Return each of the entries below precisely as it appears.
- Opening Delimiter -
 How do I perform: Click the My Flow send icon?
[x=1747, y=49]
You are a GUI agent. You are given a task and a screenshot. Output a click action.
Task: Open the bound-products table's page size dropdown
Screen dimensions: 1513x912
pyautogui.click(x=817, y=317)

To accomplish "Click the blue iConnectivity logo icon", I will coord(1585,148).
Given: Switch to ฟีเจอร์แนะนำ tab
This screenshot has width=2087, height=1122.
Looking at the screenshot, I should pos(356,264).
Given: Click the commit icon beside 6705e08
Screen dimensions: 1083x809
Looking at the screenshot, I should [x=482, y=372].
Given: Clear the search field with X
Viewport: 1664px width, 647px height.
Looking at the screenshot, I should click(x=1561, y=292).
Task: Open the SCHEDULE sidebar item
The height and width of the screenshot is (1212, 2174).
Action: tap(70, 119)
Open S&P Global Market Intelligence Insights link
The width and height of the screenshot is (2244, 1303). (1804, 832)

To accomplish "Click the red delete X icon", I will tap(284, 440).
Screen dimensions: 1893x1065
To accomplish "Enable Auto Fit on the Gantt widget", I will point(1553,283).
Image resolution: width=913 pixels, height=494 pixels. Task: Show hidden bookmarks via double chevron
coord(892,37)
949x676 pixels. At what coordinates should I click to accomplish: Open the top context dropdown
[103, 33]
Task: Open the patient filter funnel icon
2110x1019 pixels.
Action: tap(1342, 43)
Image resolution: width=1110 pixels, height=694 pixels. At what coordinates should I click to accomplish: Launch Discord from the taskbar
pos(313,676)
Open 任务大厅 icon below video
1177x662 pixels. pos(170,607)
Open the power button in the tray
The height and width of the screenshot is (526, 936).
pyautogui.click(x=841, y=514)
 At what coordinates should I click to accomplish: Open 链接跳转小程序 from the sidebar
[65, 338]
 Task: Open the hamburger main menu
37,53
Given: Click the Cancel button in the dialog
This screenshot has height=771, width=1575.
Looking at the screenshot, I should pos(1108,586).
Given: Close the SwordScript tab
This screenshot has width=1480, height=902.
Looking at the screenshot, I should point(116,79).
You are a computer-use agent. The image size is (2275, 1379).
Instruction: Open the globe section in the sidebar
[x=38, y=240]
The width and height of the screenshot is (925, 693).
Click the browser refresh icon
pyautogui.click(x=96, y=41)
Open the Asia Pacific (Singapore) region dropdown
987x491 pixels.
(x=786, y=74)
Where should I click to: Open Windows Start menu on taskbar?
- Closing Delimiter -
**RESPONSE TO THE EXERCISE**
 How do I perform: Click the My Flow send icon?
[x=1747, y=49]
You are a GUI agent. You are given a task and a screenshot. Output a click action.
Task: Open the bound-products table's page size dropdown
Screen dimensions: 1513x912
pyautogui.click(x=817, y=317)

To accomplish "Click the blue iConnectivity logo icon", I will coord(1585,148).
Given: Switch to ฟีเจอร์แนะนำ tab
This screenshot has width=2087, height=1122.
Looking at the screenshot, I should pos(356,264).
Given: Click the commit icon beside 6705e08
Screen dimensions: 1083x809
Looking at the screenshot, I should [x=482, y=372].
Given: Clear the search field with X
Viewport: 1664px width, 647px height.
Looking at the screenshot, I should click(x=1561, y=292).
Task: Open the SCHEDULE sidebar item
The height and width of the screenshot is (1212, 2174).
Action: tap(70, 119)
Open S&P Global Market Intelligence Insights link
The width and height of the screenshot is (2244, 1303). (1804, 832)

To accomplish "Click the red delete X icon", I will tap(284, 440).
Screen dimensions: 1893x1065
To accomplish "Enable Auto Fit on the Gantt widget", I will point(1553,283).
Image resolution: width=913 pixels, height=494 pixels. Task: Show hidden bookmarks via double chevron
coord(892,37)
949x676 pixels. At what coordinates should I click to accomplish: Open the top context dropdown
[103, 33]
Task: Open the patient filter funnel icon
2110x1019 pixels.
Action: tap(1342, 43)
Image resolution: width=1110 pixels, height=694 pixels. At what coordinates should I click to accomplish: Launch Discord from the taskbar
pos(313,676)
Open 任务大厅 icon below video
1177x662 pixels. pos(170,607)
Open the power button in the tray
The height and width of the screenshot is (526, 936).
pyautogui.click(x=841, y=514)
 At what coordinates should I click to accomplish: Open 链接跳转小程序 from the sidebar
[65, 338]
 Task: Open the hamburger main menu
37,53
Given: Click the Cancel button in the dialog
This screenshot has height=771, width=1575.
Looking at the screenshot, I should pos(1108,586).
Given: Close the SwordScript tab
This screenshot has width=1480, height=902.
Looking at the screenshot, I should point(116,79).
You are a computer-use agent. The image size is (2275, 1379).
Instruction: Open the globe section in the sidebar
[x=38, y=240]
The width and height of the screenshot is (925, 693).
Click the browser refresh icon
pyautogui.click(x=96, y=41)
Open the Asia Pacific (Singapore) region dropdown
987x491 pixels.
(x=786, y=74)
Where should I click to: Open Windows Start menu on taskbar?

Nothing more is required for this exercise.